Records from a collection
>> START

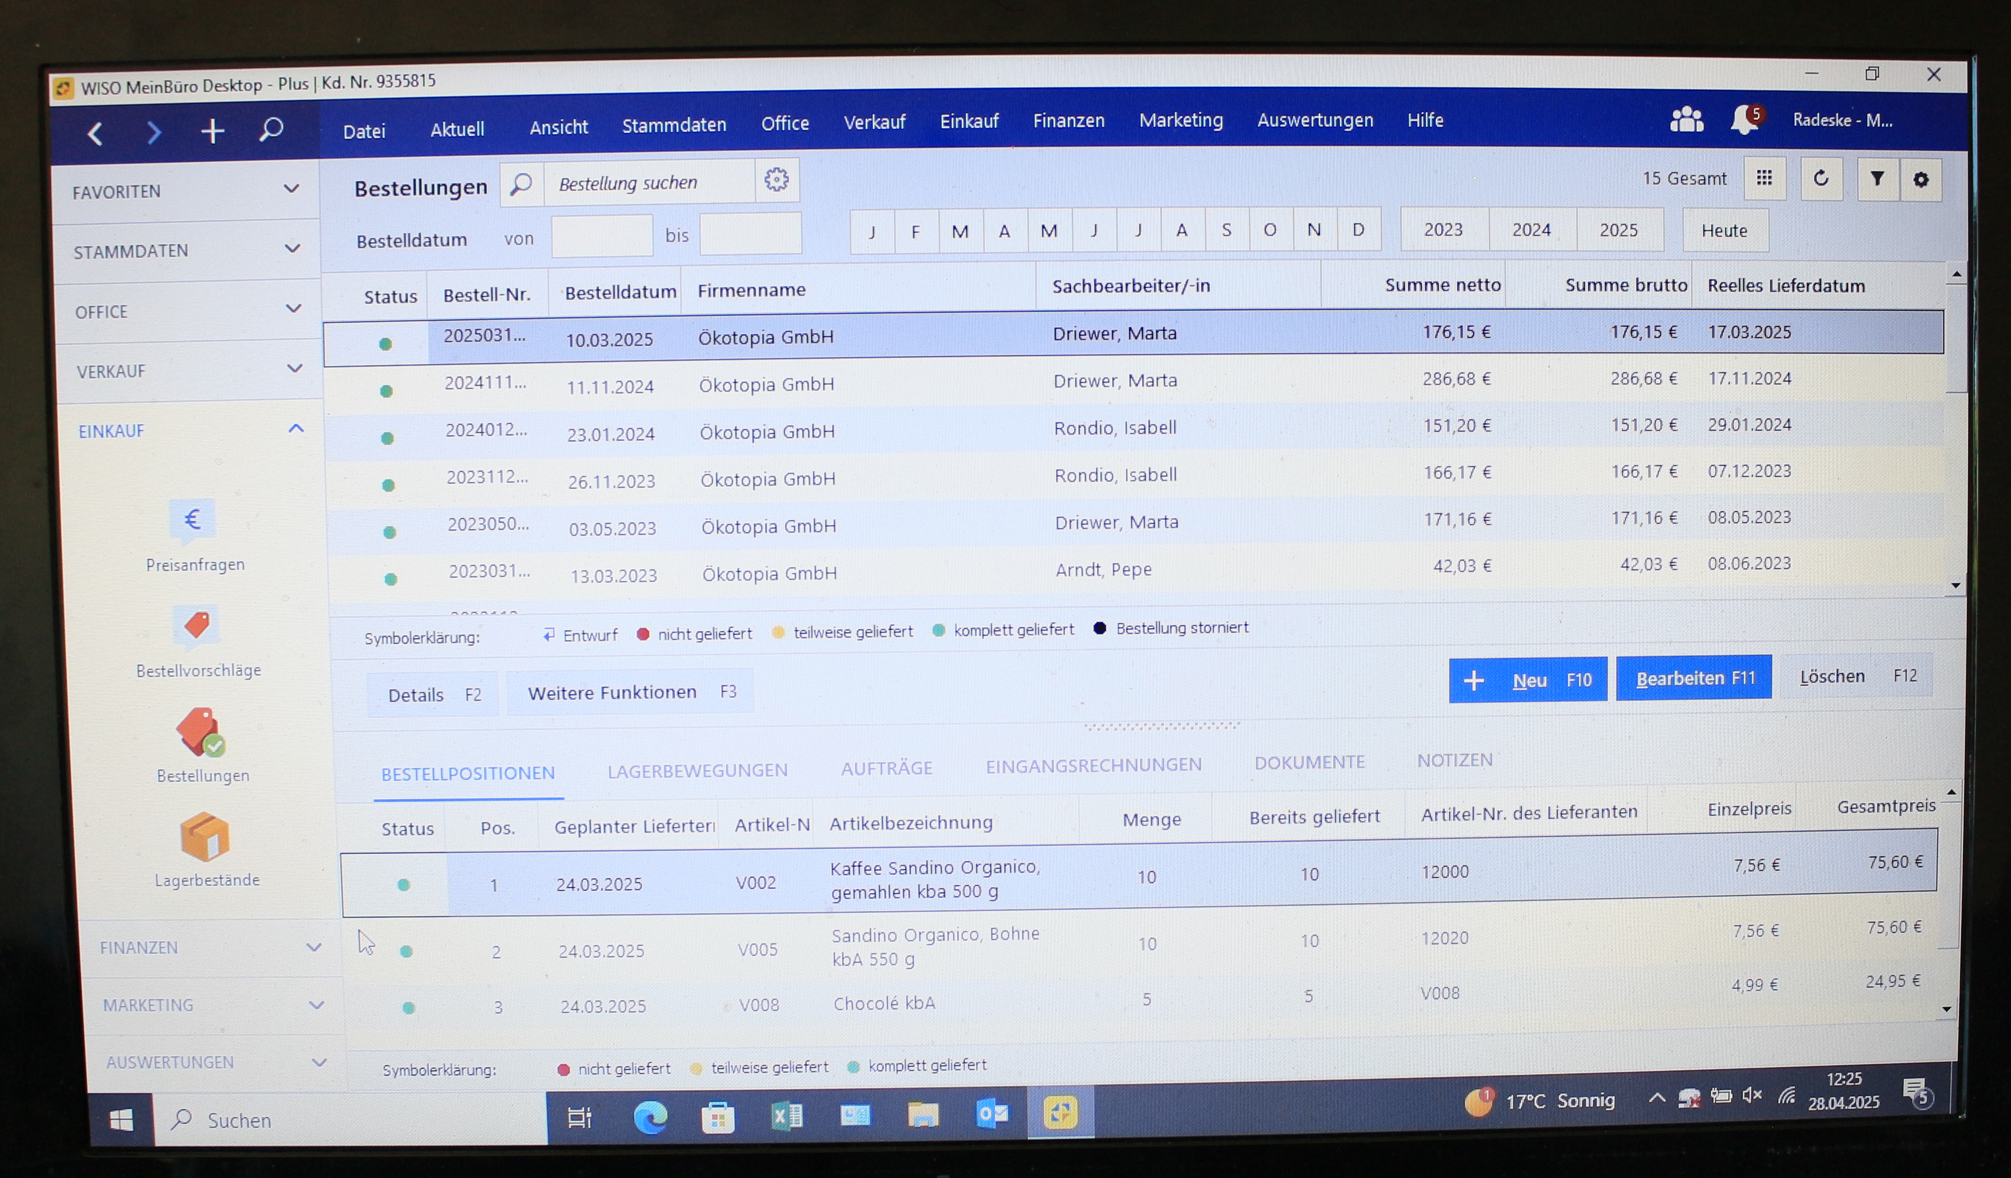Click the grid view icon next to 15 Gesamt
2011x1178 pixels.
click(1764, 179)
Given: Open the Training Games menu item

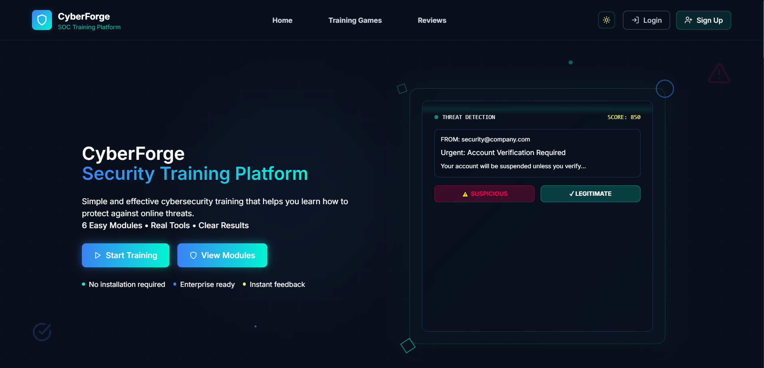Looking at the screenshot, I should [355, 20].
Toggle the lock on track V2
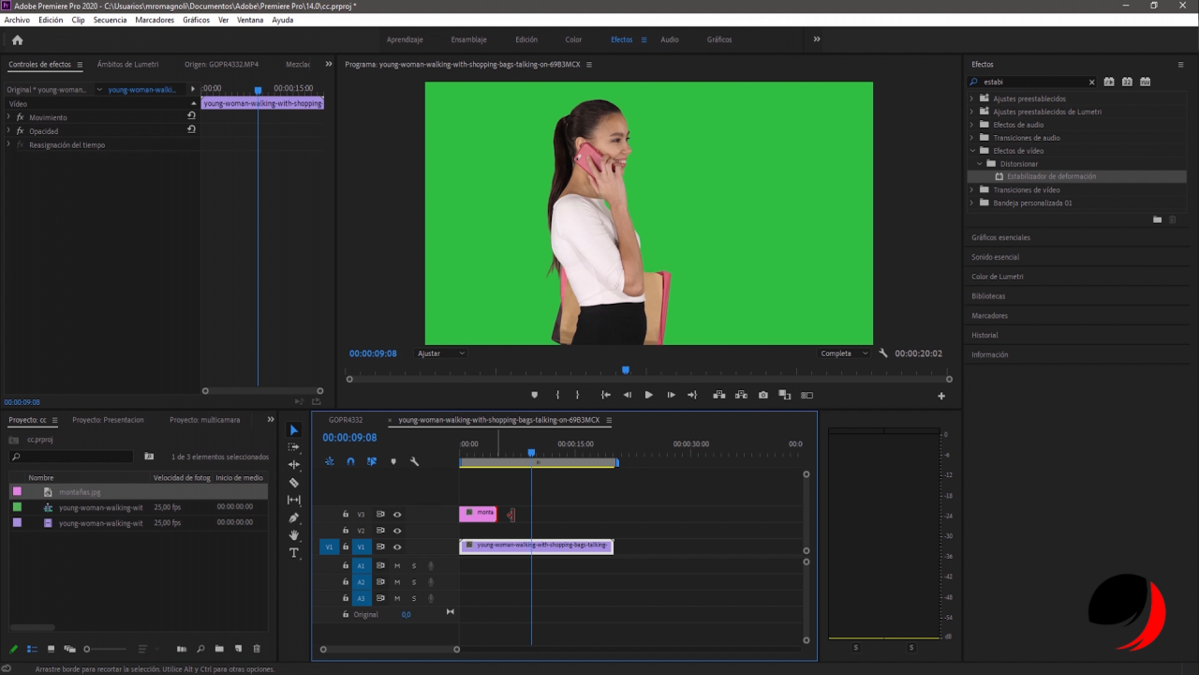 [x=346, y=531]
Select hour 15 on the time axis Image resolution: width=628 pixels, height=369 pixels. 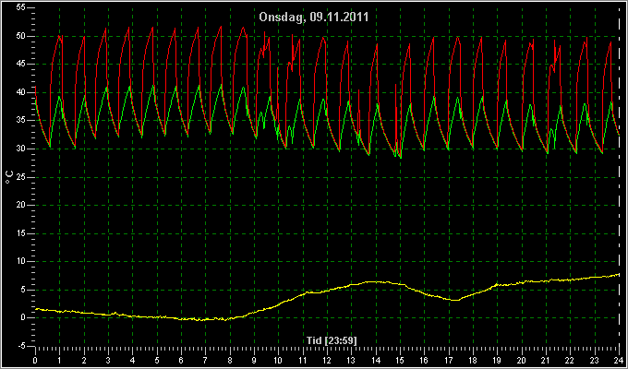click(x=400, y=360)
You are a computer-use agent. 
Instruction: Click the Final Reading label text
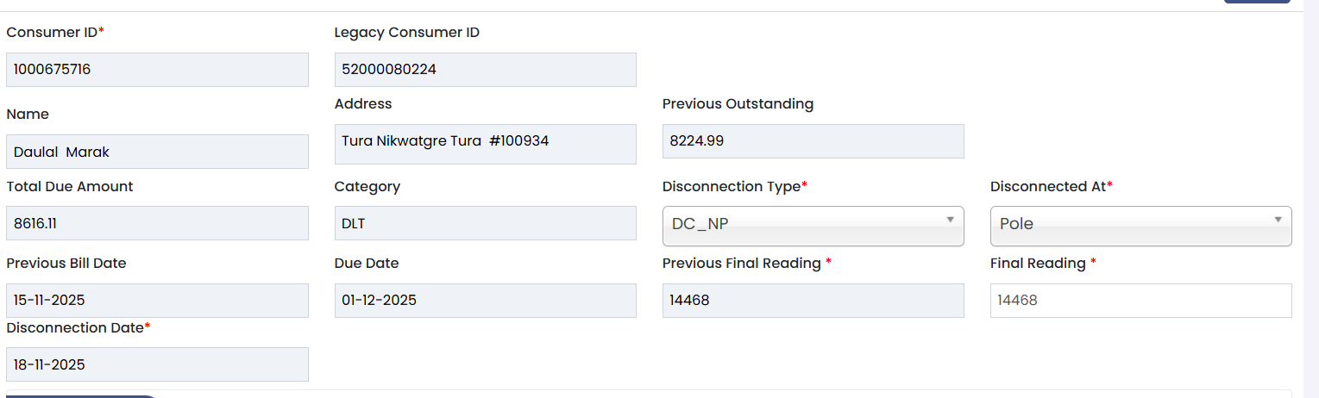[x=1038, y=264]
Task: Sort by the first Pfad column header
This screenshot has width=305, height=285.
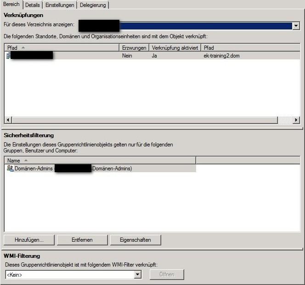Action: point(62,47)
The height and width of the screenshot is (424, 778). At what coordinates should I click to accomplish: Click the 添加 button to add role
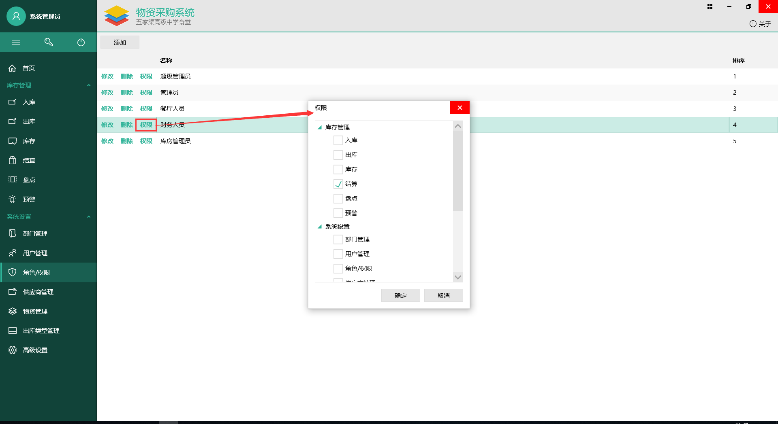pyautogui.click(x=120, y=42)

>> END

* [Task description]
Render the lines from the one containing "The height and" through the end of the records above as a Markdown table with columns named Row and Text, skipping blank lines and omitting the pictures.

* [In response]
| Row | Text |
|---|---|
| 1 | The height and width of the screenshot is (424, 778). At what coordinates should I click to accomplish: Click the 添加 button to add role |
| 2 | pyautogui.click(x=120, y=42) |